Los números en la escala son arbitrarios y centrarse en ellos puede ser perjudicial para su progresión a largo plazo. Si puede continuar desarrollando sus niveles de entrenamiento y condición física, estará corriendo más lejos, más rápido y será mucho más saludable en general.

……………………………………………………………………………………………………………………………

*** Trucos de cocina metabólicos: cómo preparar recetas rápidas y fáciles diseñadas con alimentos simples quemadores de grasa para desterrar su dieta aburrida y quemar grasa más rápido *

……………………………………………………………………………………………………………………………

Calculando cómo pueden las calorías quemar mientras se ejecuta

En promedio, un corredor quemará 100 calorías por milla, pero esto dependerá de su ritmo, tamaño y metabolismo.

Bono Insider de RunnersConnect

Descargue su Guía GRATUITA de Pérdida de Peso para Corredores dentro de su área de Miembros Insider.

Obtenga la calculadora de calorías del único corredor que tenga en cuenta su metabolismo y las millas que corrió para ayudarlo a determinar exactamente cuántas calorías quema cada día.
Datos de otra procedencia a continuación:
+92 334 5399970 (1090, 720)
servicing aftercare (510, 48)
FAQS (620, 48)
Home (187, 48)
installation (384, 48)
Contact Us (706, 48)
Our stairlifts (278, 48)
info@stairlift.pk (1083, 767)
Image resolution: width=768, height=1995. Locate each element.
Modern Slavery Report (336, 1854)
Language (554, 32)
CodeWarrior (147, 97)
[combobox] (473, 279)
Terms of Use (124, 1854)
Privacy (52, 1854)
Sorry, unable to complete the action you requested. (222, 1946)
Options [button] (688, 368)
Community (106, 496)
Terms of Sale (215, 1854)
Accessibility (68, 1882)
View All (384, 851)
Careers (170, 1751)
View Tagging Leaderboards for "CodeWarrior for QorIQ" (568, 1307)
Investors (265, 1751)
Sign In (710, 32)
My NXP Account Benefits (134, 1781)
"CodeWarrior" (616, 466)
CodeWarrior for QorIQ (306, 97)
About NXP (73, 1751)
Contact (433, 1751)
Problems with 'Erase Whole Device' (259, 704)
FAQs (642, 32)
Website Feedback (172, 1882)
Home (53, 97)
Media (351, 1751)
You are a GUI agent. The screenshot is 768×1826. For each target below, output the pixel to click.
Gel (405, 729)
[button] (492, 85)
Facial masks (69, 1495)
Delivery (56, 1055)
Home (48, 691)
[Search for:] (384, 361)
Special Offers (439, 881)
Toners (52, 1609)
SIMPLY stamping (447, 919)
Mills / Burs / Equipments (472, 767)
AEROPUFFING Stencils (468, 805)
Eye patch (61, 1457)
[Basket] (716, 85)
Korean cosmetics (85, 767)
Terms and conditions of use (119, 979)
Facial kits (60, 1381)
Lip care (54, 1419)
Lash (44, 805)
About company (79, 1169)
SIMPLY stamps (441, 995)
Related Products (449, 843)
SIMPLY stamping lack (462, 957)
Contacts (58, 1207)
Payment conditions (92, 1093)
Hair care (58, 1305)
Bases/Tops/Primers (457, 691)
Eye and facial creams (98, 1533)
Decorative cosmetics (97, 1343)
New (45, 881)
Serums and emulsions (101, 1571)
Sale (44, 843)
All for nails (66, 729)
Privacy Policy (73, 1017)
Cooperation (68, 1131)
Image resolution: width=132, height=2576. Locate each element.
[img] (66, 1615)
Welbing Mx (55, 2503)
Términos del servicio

Además, obtenga un desglose de la cantidad de calorías que necesita comer (incluida la cantidad de carbohidratos, proteínas y grasas que debe consumir) para perder peso en la sección de descargas solo para miembros.

Haga clic aquí para acceder

Calorías ocultas

Muchos corredores de maratón automáticamente asumen que van a perder peso con todo el kilometraje extra que están poniendo.

Sin embargo, no solo debes asegurarte de que te estás recuperando adecuadamente después de tus duros entrenamientos y carreras largas comiendo los alimentos correctos, también necesitas dar cuenta de lo que llamo “calorías ocultas”.

En primer lugar, las calorías ocultas se presentan en forma de bebidas deportivas y geles energéticos, que tienen un alto contenido calórico.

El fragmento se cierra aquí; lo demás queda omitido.